To-do list -
1. Can you print the passage of the RKWard encoding post below, verbatim, starting with the words containing "Hi Thomas, thanks" and ending with "interesting/useful."?
2. Can you proceed with the RKWard encoding post below, writing on from its final sentence?

[rkward-users] rkward console encoding problem on Widows

Donatas Glodenis dg at lapas.info
Tue Nov 11 09:11:29 UTC 2014


Hi Thomas, thanks for all your work in trying to analyze this problem, it
seems it is at least partly in vain, though. I just figured out the problem
affects only the summary command (describe, table, levels - all print
fine). But below I also did quite a lot of work (before I figured the
problem out), may be also in vain, but maybe some of it you will find
interesting/useful.

I did not manage to figure out why the summary program prints it wrong in
Rkward. As I said before, it does print correctly in the plain rgui.exe
console.

Supplied data -
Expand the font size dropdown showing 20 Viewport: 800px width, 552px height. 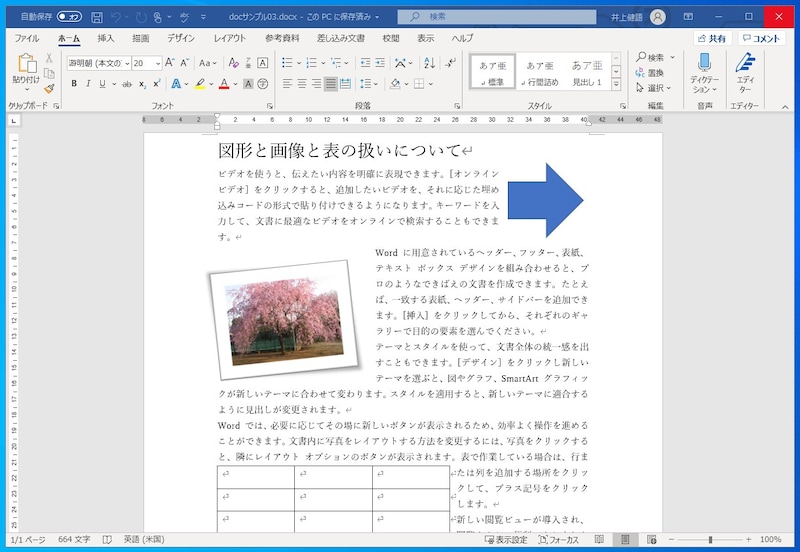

Outputs in order -
1.
Hi Thomas, thanks for all your work in trying to analyze this problem, it
seems it is at least partly in vain, though. I just figured out the problem
affects only the summary command (describe, table, levels - all print
fine). But below I also did quite a lot of work (before I figured the
problem out), may be also in vain, but maybe some of it you will find
interesting/useful.

2.
Sincerely

Donatas

2014-11-10 18:39 GMT+02:00 Thomas Friedrichsmeier <
thomas.friedrichsmeier at ruhr-uni-bochum.de>:

>
>
> I now tried in Windows 7, setting Lithunian localization. I get the same
> code
> pages from Sys.getlocale(). Interestingly, when I try to enter any special
> chars, R just strips them off:
>
> > "Stačiatikių"
> [1] "Staciatikiu"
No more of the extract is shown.